Recorded information:
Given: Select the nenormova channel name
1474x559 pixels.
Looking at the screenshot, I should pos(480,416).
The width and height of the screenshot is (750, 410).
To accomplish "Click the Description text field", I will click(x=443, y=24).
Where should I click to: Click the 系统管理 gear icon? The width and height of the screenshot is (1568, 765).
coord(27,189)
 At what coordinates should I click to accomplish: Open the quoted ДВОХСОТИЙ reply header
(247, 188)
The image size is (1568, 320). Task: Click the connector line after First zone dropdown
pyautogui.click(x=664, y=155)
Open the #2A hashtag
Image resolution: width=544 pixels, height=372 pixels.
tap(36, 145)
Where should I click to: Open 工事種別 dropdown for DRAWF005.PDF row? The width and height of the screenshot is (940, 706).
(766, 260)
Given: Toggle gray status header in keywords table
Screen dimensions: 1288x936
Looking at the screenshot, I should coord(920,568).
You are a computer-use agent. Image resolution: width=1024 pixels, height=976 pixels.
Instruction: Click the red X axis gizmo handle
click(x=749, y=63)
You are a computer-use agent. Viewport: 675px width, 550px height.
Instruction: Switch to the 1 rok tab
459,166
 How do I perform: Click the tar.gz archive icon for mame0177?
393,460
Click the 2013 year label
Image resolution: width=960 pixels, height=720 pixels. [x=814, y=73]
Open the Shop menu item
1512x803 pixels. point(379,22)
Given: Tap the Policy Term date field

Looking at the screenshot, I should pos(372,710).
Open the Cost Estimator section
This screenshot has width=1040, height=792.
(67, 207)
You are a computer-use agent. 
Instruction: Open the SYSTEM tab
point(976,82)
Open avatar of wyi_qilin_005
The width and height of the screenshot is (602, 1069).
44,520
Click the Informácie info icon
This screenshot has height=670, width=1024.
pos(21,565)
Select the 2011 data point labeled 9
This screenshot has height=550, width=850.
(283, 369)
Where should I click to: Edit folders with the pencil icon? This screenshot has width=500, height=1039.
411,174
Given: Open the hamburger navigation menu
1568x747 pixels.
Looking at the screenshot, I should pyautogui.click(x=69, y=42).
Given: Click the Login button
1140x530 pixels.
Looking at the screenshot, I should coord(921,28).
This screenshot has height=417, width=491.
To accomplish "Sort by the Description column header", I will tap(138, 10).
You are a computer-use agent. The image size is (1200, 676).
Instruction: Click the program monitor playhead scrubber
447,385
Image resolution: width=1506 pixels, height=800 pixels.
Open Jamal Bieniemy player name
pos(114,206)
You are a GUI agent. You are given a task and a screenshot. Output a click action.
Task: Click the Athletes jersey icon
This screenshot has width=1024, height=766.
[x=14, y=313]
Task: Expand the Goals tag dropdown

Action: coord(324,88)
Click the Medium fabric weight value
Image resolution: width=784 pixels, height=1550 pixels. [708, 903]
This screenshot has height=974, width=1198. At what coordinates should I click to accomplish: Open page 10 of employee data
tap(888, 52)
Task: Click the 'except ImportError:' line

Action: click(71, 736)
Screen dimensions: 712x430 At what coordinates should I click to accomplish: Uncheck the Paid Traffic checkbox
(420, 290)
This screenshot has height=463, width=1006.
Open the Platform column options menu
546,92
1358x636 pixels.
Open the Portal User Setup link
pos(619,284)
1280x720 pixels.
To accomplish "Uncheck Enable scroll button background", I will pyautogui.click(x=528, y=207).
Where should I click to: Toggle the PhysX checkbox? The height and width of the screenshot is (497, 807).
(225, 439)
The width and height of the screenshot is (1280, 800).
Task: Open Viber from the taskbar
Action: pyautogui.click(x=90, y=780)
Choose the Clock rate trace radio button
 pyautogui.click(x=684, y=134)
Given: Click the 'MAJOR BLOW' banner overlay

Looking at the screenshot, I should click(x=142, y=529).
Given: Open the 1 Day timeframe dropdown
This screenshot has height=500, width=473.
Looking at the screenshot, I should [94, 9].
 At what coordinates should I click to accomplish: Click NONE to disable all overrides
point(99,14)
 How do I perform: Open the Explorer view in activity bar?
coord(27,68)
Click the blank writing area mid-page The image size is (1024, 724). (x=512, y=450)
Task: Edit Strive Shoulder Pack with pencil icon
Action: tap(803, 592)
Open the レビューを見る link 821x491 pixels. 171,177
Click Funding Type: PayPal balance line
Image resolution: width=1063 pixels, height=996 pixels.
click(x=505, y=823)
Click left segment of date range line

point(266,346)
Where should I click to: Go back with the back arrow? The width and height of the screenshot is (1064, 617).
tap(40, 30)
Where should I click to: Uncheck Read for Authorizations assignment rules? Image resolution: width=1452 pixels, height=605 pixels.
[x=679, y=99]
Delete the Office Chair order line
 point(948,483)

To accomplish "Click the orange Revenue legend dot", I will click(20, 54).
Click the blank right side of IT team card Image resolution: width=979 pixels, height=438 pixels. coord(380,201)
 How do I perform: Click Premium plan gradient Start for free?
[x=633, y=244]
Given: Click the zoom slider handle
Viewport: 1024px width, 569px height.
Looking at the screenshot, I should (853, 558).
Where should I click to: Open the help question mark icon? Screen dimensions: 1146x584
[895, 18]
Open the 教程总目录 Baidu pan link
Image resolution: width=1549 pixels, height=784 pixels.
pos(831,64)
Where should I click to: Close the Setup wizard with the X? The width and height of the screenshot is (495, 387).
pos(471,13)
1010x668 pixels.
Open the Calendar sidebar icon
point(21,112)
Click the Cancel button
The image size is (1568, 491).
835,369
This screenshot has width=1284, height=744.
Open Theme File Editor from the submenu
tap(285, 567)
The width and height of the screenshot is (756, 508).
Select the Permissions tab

What you have to do: Start at the top line of the records and retype them all exactly.

Answer:
Given: Select the nenormova channel name
1474x559 pixels.
Looking at the screenshot, I should pos(480,416).
The width and height of the screenshot is (750, 410).
To accomplish "Click the Description text field", I will click(x=443, y=24).
Where should I click to: Click the 系统管理 gear icon? The width and height of the screenshot is (1568, 765).
coord(27,189)
 At what coordinates should I click to accomplish: Open the quoted ДВОХСОТИЙ reply header
(247, 188)
The image size is (1568, 320). Task: Click the connector line after First zone dropdown
pyautogui.click(x=664, y=155)
Open the #2A hashtag
Image resolution: width=544 pixels, height=372 pixels.
tap(36, 145)
Where should I click to: Open 工事種別 dropdown for DRAWF005.PDF row? The width and height of the screenshot is (940, 706).
(766, 260)
Given: Toggle gray status header in keywords table
Screen dimensions: 1288x936
Looking at the screenshot, I should coord(920,568).
You are a computer-use agent. Image resolution: width=1024 pixels, height=976 pixels.
Instruction: Click the red X axis gizmo handle
click(x=749, y=63)
You are a computer-use agent. Viewport: 675px width, 550px height.
Instruction: Switch to the 1 rok tab
459,166
 How do I perform: Click the tar.gz archive icon for mame0177?
393,460
Click the 2013 year label
Image resolution: width=960 pixels, height=720 pixels. [x=814, y=73]
Open the Shop menu item
1512x803 pixels. point(379,22)
Given: Tap the Policy Term date field

Looking at the screenshot, I should pos(372,710).
Open the Cost Estimator section
This screenshot has width=1040, height=792.
(67, 207)
You are a computer-use agent. 
Instruction: Open the SYSTEM tab
point(976,82)
Open avatar of wyi_qilin_005
The width and height of the screenshot is (602, 1069).
44,520
Click the Informácie info icon
This screenshot has height=670, width=1024.
pos(21,565)
Select the 2011 data point labeled 9
This screenshot has height=550, width=850.
(283, 369)
Where should I click to: Edit folders with the pencil icon? This screenshot has width=500, height=1039.
411,174
Given: Open the hamburger navigation menu
1568x747 pixels.
Looking at the screenshot, I should pyautogui.click(x=69, y=42).
Given: Click the Login button
1140x530 pixels.
Looking at the screenshot, I should coord(921,28).
This screenshot has height=417, width=491.
To accomplish "Sort by the Description column header", I will tap(138, 10).
You are a computer-use agent. The image size is (1200, 676).
Instruction: Click the program monitor playhead scrubber
447,385
Image resolution: width=1506 pixels, height=800 pixels.
Open Jamal Bieniemy player name
pos(114,206)
You are a GUI agent. You are given a task and a screenshot. Output a click action.
Task: Click the Athletes jersey icon
This screenshot has width=1024, height=766.
[x=14, y=313]
Task: Expand the Goals tag dropdown

Action: coord(324,88)
Click the Medium fabric weight value
Image resolution: width=784 pixels, height=1550 pixels. [708, 903]
This screenshot has height=974, width=1198. At what coordinates should I click to accomplish: Open page 10 of employee data
tap(888, 52)
Task: Click the 'except ImportError:' line

Action: click(71, 736)
Screen dimensions: 712x430 At what coordinates should I click to accomplish: Uncheck the Paid Traffic checkbox
(420, 290)
This screenshot has height=463, width=1006.
Open the Platform column options menu
546,92
1358x636 pixels.
Open the Portal User Setup link
pos(619,284)
1280x720 pixels.
To accomplish "Uncheck Enable scroll button background", I will pyautogui.click(x=528, y=207).
Where should I click to: Toggle the PhysX checkbox? The height and width of the screenshot is (497, 807).
(225, 439)
The width and height of the screenshot is (1280, 800).
Task: Open Viber from the taskbar
Action: pyautogui.click(x=90, y=780)
Choose the Clock rate trace radio button
 pyautogui.click(x=684, y=134)
Given: Click the 'MAJOR BLOW' banner overlay

Looking at the screenshot, I should click(x=142, y=529).
Given: Open the 1 Day timeframe dropdown
This screenshot has height=500, width=473.
Looking at the screenshot, I should [94, 9].
 At what coordinates should I click to accomplish: Click NONE to disable all overrides
point(99,14)
 How do I perform: Open the Explorer view in activity bar?
coord(27,68)
Click the blank writing area mid-page The image size is (1024, 724). (x=512, y=450)
Task: Edit Strive Shoulder Pack with pencil icon
Action: tap(803, 592)
Open the レビューを見る link 821x491 pixels. 171,177
Click Funding Type: PayPal balance line
Image resolution: width=1063 pixels, height=996 pixels.
click(x=505, y=823)
Click left segment of date range line

point(266,346)
Where should I click to: Go back with the back arrow? The width and height of the screenshot is (1064, 617).
tap(40, 30)
Where should I click to: Uncheck Read for Authorizations assignment rules? Image resolution: width=1452 pixels, height=605 pixels.
[x=679, y=99]
Delete the Office Chair order line
 point(948,483)

To accomplish "Click the orange Revenue legend dot", I will click(20, 54).
Click the blank right side of IT team card Image resolution: width=979 pixels, height=438 pixels. coord(380,201)
 How do I perform: Click Premium plan gradient Start for free?
[x=633, y=244]
Given: Click the zoom slider handle
Viewport: 1024px width, 569px height.
Looking at the screenshot, I should (853, 558).
Where should I click to: Open the help question mark icon? Screen dimensions: 1146x584
[895, 18]
Open the 教程总目录 Baidu pan link
Image resolution: width=1549 pixels, height=784 pixels.
pos(831,64)
Where should I click to: Close the Setup wizard with the X? The width and height of the screenshot is (495, 387).
pos(471,13)
1010x668 pixels.
Open the Calendar sidebar icon
point(21,112)
Click the Cancel button
The image size is (1568, 491).
835,369
This screenshot has width=1284, height=744.
Open Theme File Editor from the submenu
tap(285, 567)
The width and height of the screenshot is (756, 508).
Select the Permissions tab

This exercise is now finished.